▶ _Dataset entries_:
#####
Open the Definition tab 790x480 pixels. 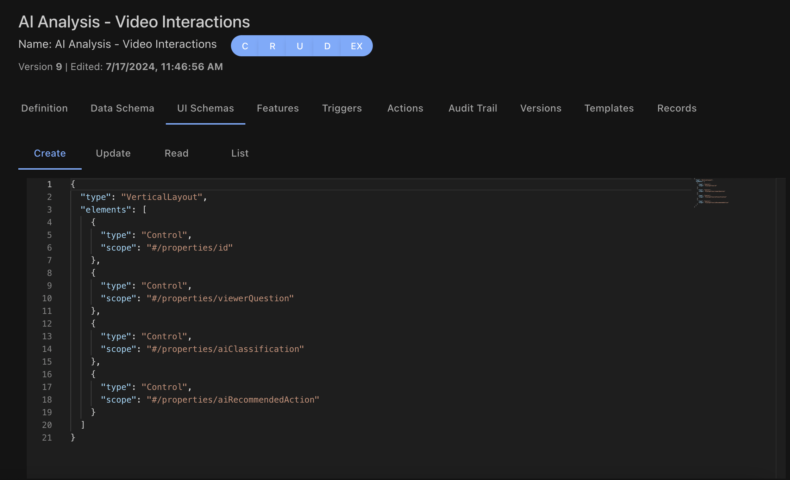tap(44, 108)
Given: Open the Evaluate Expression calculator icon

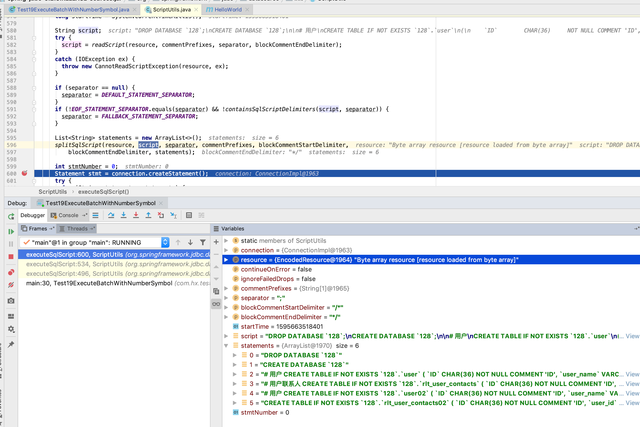Looking at the screenshot, I should (x=189, y=215).
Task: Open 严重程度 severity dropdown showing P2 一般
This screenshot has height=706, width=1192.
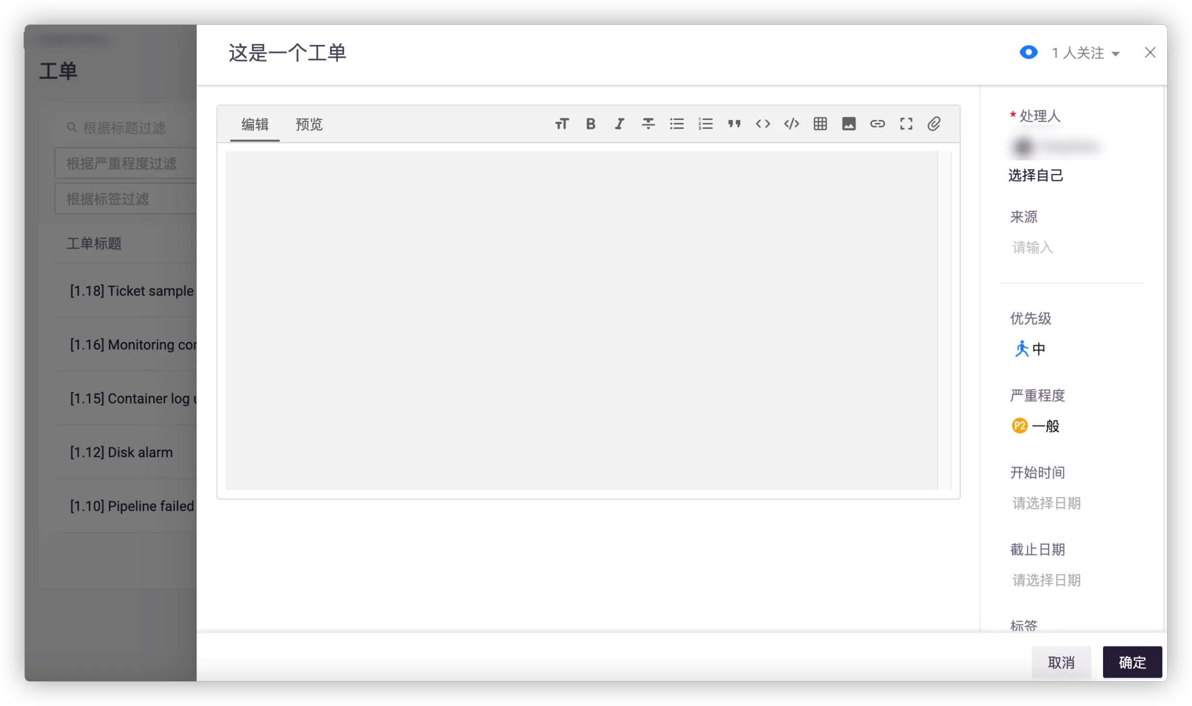Action: 1036,426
#####
The copy should begin at the line containing "Task: Open 严重程度" and end at the last line of the data above; please restate those lines word for word without the pictures.

Task: Open 严重程度 severity dropdown showing P2 一般
This screenshot has height=706, width=1192.
Action: 1036,426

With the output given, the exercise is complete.